Brazilian indigenous fight for rights
Land conflicts involving indigenous people have multiplied in Brazil over the last few months, generating greater tension and showing once again that the country's roughly 400,000 indigenous people still have a long way to go to win respect for their rights.
Hundreds of Tupinambá and Pataxó Indians occupied eight plots of land last week in Itajú de Colonia, in the southern part of the northeastern Brazilian state of Bahía, in an attempt to recover property that they claim as their own, but which was rewarded to landowners in judicial decisions.
The indigenous people, who complained that they had been the victims of attacks, threatened to destroy power lines in their bid to reclaim their land.
Slightly further to the south, in the state of Espíritu Santo, around a dozen Indians were injured two weeks ago in a police operation that destroyed two villages on land that is the focus of a legal dispute with the Aracruz cellulose company.
Similar incidents have been seen in states ranging from the northernmost stretches of Brazil's Amazon jungle region to the southern state of Santa Catarina, where eight members of the Kaingang indigenous community were thrown into jail in December 2005, accused of property invasion and aggression on a rural estate.
Compounding the problems over land disputes are reports of negligent medical care on the part of the governmental National Health Foundation, which according to the Catholic Indigenous Missionary Council (CIMI) has already led to the deaths of 10 children this year in the central state of Tocantins.
The vice-president of CIMI, Saulo Feitosa, told IPS that 39 indigenous people were murdered last year in Brazil by the police or landowners' hired gunmen, or in fights among indigenous people arising from their "being confined in small territories."
According to the group, a total of 241 members of indigenous communities have been murdered in the past 10 years.
CIMI also documented 136 deaths due to lack of medical attention, 44 due to child malnutrition, and 29 suicides in 2005.
The proliferation throughout the country of land conflicts involving indigenous people is a result of the government's slow place in demarcating indigenous reserves and ensuring their protection, said Feitosa.
He pointed to cases like the Raposa Serra del Sol reserve in the northern state of Roraima, where the demarcation process has been completed, but non-indigenous illegal occupants have not yet been removed from the territory, which has led to the persistence of legal disputes and physical attacks.
Efforts by the government of President Luiz Inácio Lula da Silva to demarcate the pending areas are moving very slowly, at a rate of only six reserves a year, Feitosa complained.
At this pace, he said, it will take 45 years to demarcate all of the indigenous reserves, even though the President had promised to complete the entire process by the end of his term, in December 2006.
Reflecting the deterioration of relations between indigenous people and the government, five anthropologists resigned from their jobs in the National Foundation for Indigenous People (FUNAI), the government agency in charge of indigenous policies, on Jan. 31. They formed part of a 14-member council of advisers.
In their letter of resignation, the anthropologists criticized the "outdated concepts" that orient FUNAI's actions, such as classifying indigenous groups as "uncultured" or "in the process of integration," or seeing their "absolutely legitimate grievances" as impertinent.

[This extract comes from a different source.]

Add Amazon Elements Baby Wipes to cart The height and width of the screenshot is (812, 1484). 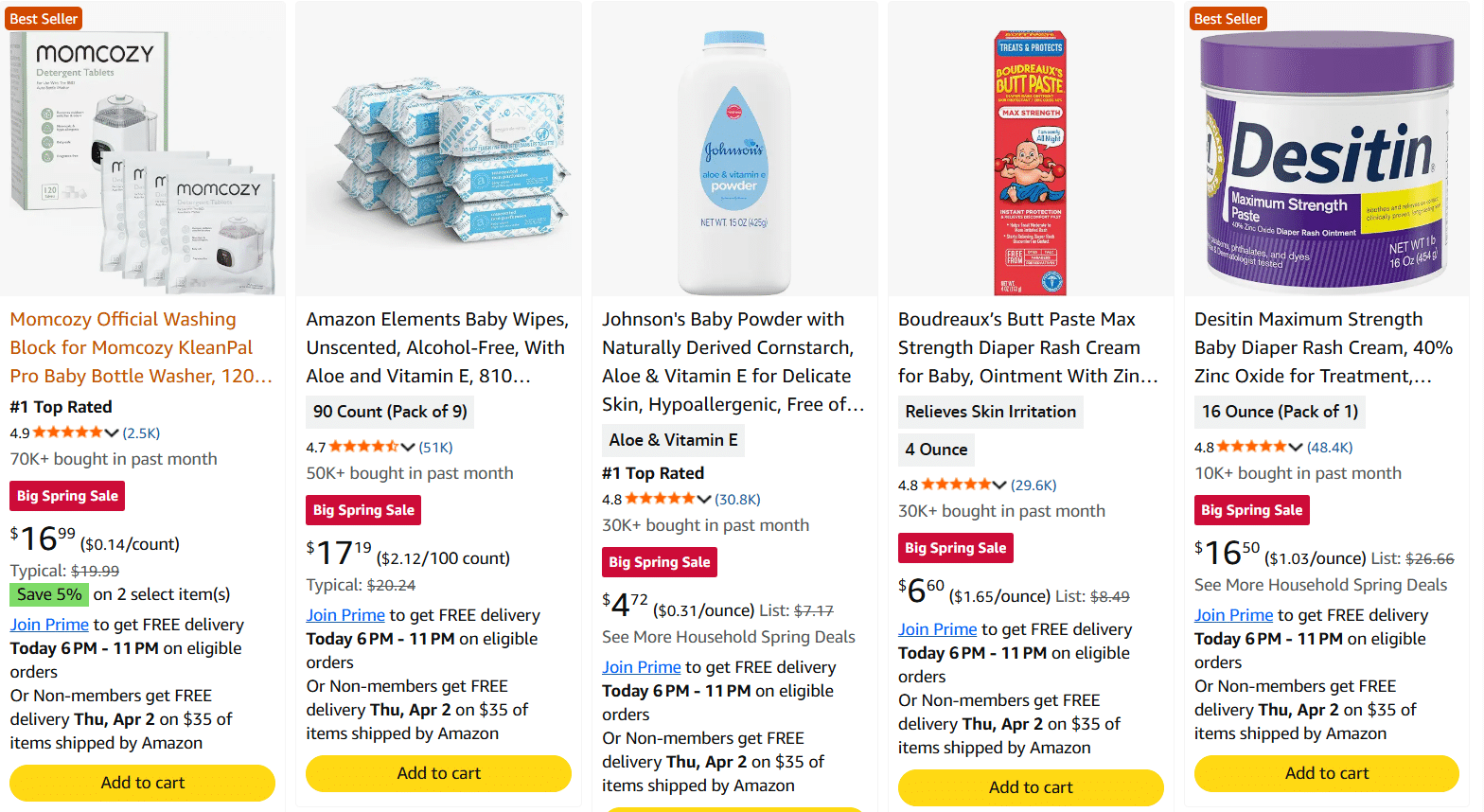pyautogui.click(x=439, y=773)
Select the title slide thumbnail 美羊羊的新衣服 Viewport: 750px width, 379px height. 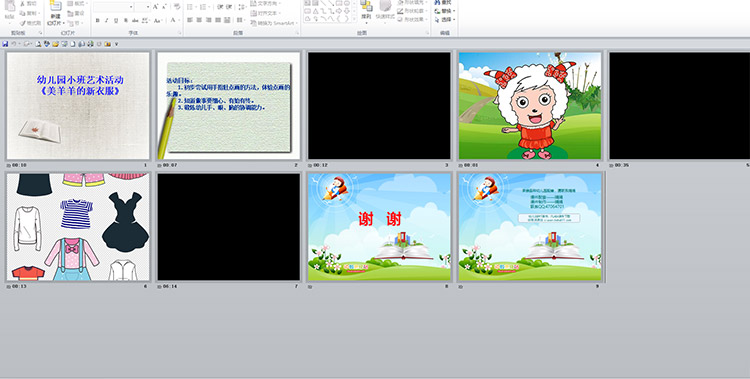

Indigenous people in this country of 185 million have organized in the last three decades, and have increasingly become a "political force," said Rubem de Almeida, one of the five anthropologists.
They have developed "specific strategies of struggle against incredibly strong forces," like landowners, many of whom are members of state or national parliaments, or large companies and corporations, he told IPS.
The five anthropologists resigned in the midst of an outcry by indigenous organizations and indigenous rights groups over statements by FUNAI president Mercio Pereira Gomes, who said the judicial system should set limits to the territorial demands of indigenous groups, who in his view already have too much land.
Major indigenous demonstrations are scheduled for April, to coincide with FUNAI's National Conference for Indigenous Peoples.